» **PROMPT**
Each line in the entries below that holds the string "Cookie" must be copied.

» **Pixel coordinate grounding data**
════════════════════

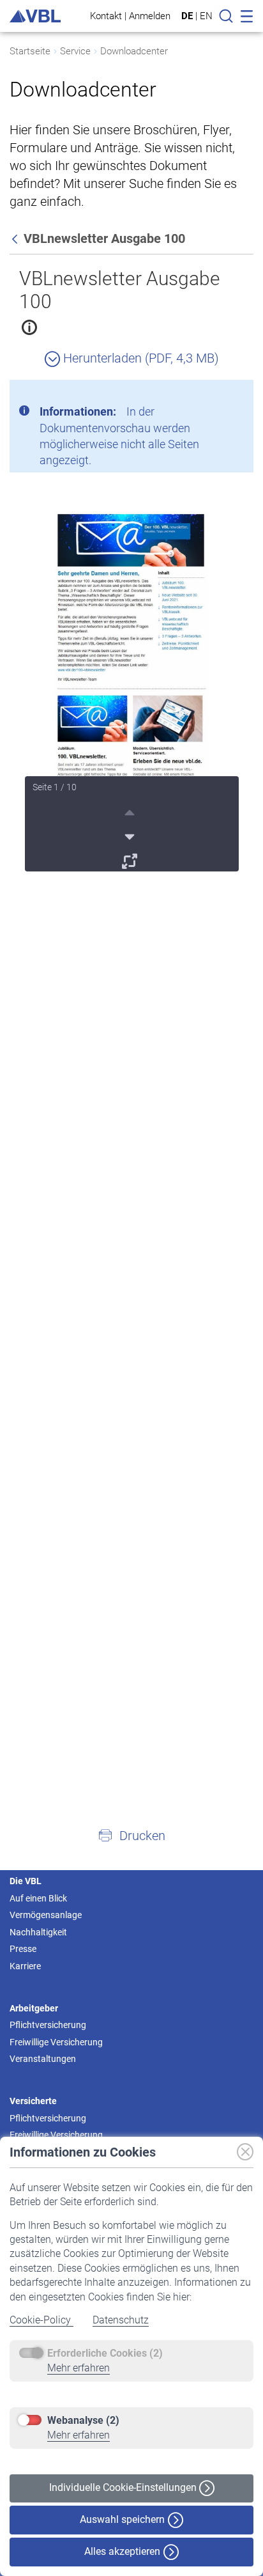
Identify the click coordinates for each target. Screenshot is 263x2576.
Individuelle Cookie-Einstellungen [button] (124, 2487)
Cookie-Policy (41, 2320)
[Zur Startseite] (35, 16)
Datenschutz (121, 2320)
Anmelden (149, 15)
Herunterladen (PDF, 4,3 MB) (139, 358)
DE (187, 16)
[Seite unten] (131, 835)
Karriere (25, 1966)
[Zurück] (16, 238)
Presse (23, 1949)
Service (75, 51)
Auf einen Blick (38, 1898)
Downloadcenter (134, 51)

════════════════════

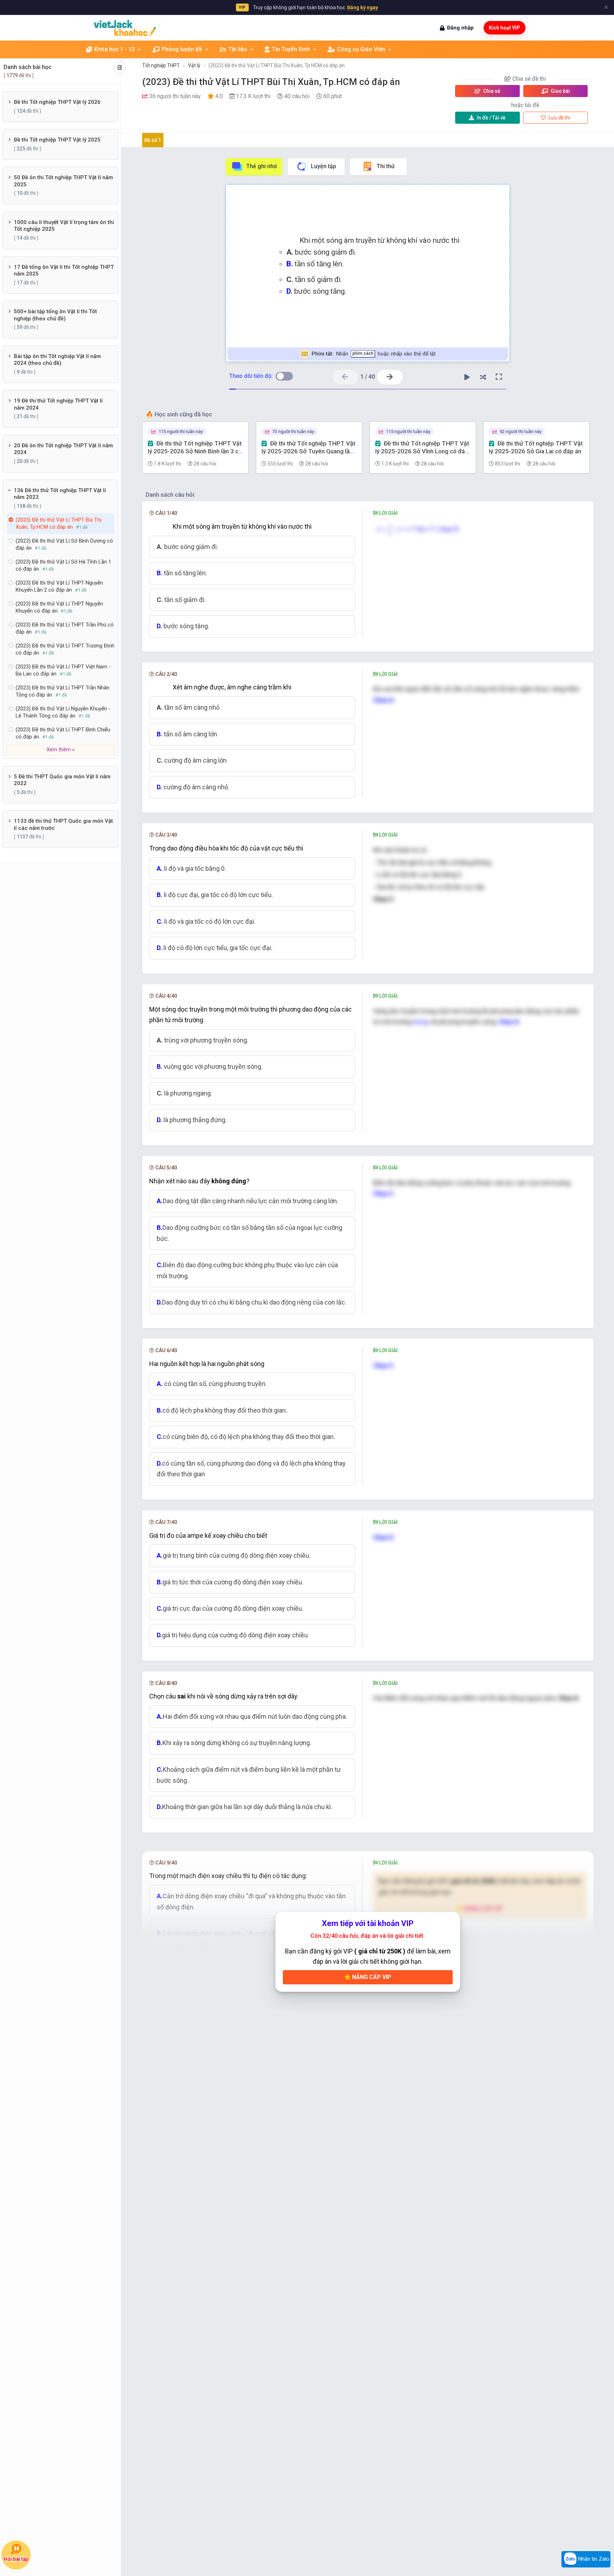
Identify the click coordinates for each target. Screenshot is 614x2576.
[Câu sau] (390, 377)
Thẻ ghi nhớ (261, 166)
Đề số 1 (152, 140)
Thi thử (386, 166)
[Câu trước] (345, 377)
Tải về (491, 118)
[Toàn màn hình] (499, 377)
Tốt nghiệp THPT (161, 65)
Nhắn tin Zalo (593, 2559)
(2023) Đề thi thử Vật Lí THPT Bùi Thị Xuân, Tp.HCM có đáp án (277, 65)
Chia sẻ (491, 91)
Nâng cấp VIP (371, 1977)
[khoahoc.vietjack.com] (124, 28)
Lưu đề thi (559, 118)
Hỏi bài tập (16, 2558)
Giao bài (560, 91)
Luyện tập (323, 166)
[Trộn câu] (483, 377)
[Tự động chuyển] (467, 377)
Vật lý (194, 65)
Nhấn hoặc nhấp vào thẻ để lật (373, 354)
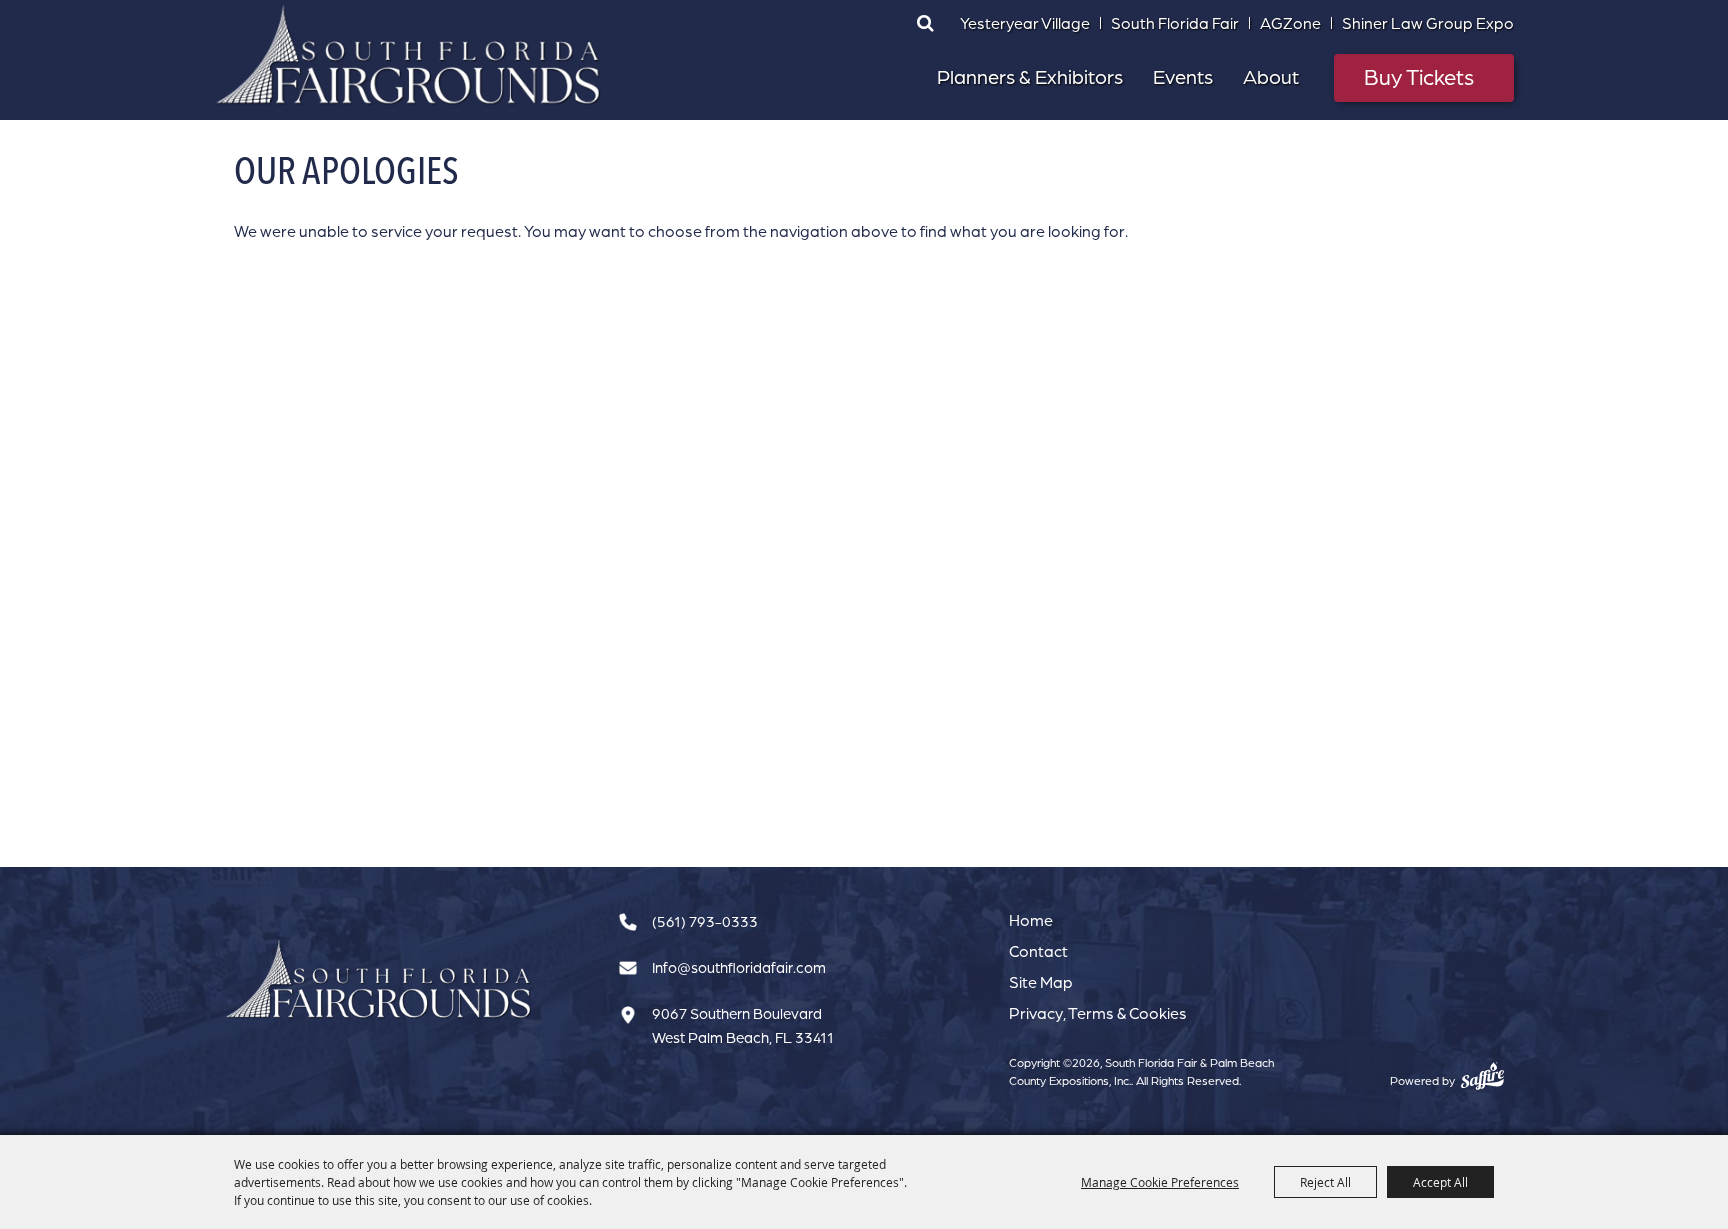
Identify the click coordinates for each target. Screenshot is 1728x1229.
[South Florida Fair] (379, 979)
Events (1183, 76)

════════════════════

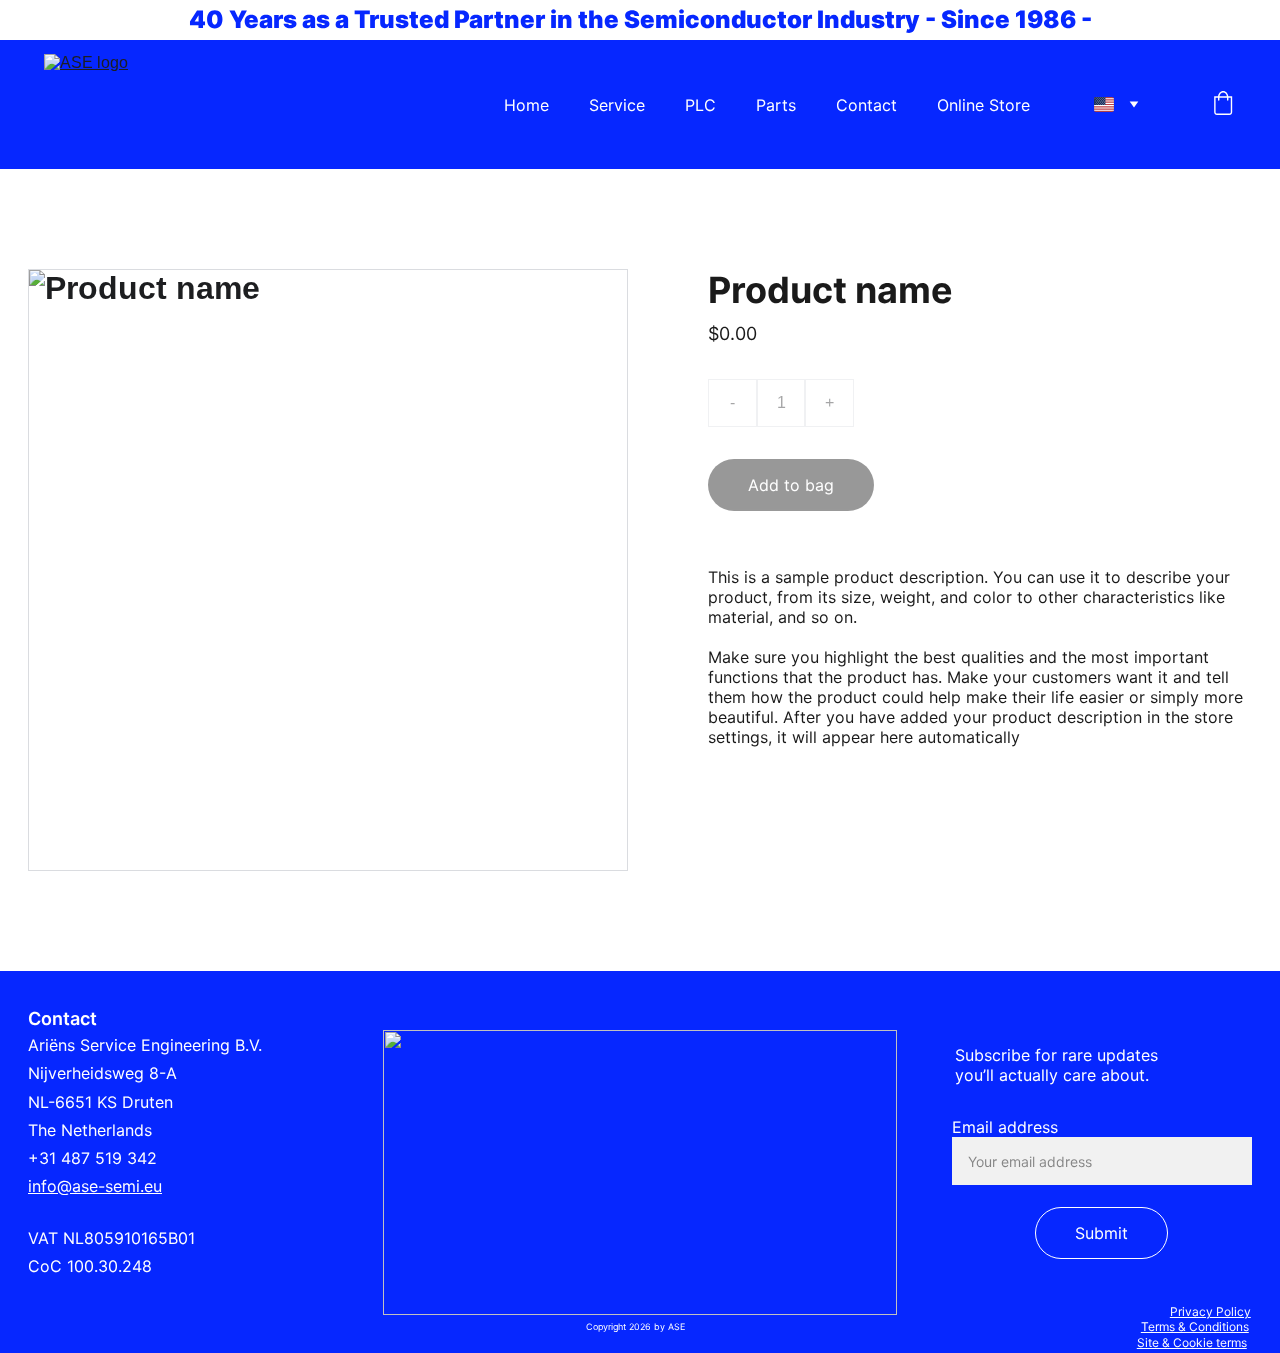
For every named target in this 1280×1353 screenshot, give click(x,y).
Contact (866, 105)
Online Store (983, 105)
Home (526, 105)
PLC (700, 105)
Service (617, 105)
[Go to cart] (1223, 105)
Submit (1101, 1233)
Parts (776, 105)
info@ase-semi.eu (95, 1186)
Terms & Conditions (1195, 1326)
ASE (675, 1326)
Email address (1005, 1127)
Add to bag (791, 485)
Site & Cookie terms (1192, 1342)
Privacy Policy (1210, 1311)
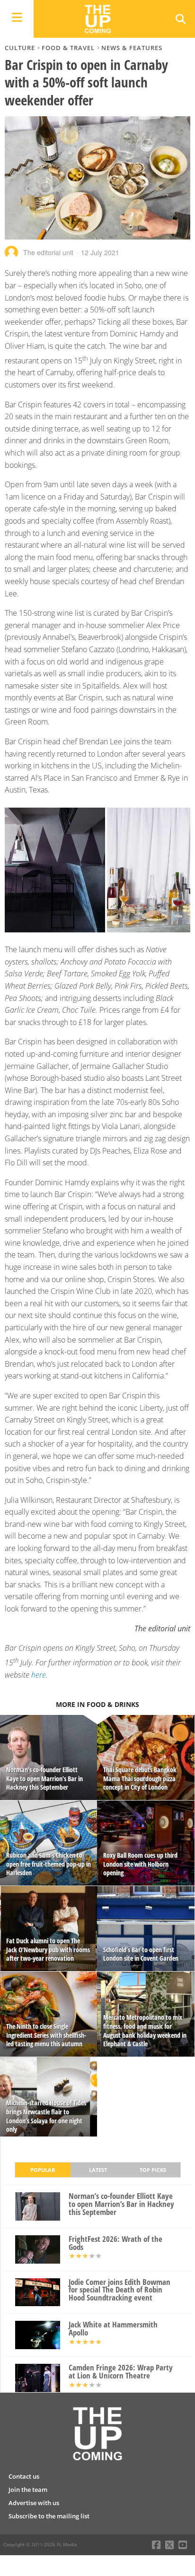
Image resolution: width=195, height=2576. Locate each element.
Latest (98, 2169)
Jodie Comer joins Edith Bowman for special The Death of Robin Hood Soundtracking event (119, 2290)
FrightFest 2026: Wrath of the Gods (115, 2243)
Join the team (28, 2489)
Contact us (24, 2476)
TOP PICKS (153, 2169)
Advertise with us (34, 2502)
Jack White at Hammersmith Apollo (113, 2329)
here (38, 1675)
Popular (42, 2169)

════════════════════

» **SOLUTION TO THIS PROBLEM**
Individuelle Cookie-Einstellungen [button] (124, 2487)
Cookie-Policy (41, 2320)
Site & Cookie terms (1192, 1342)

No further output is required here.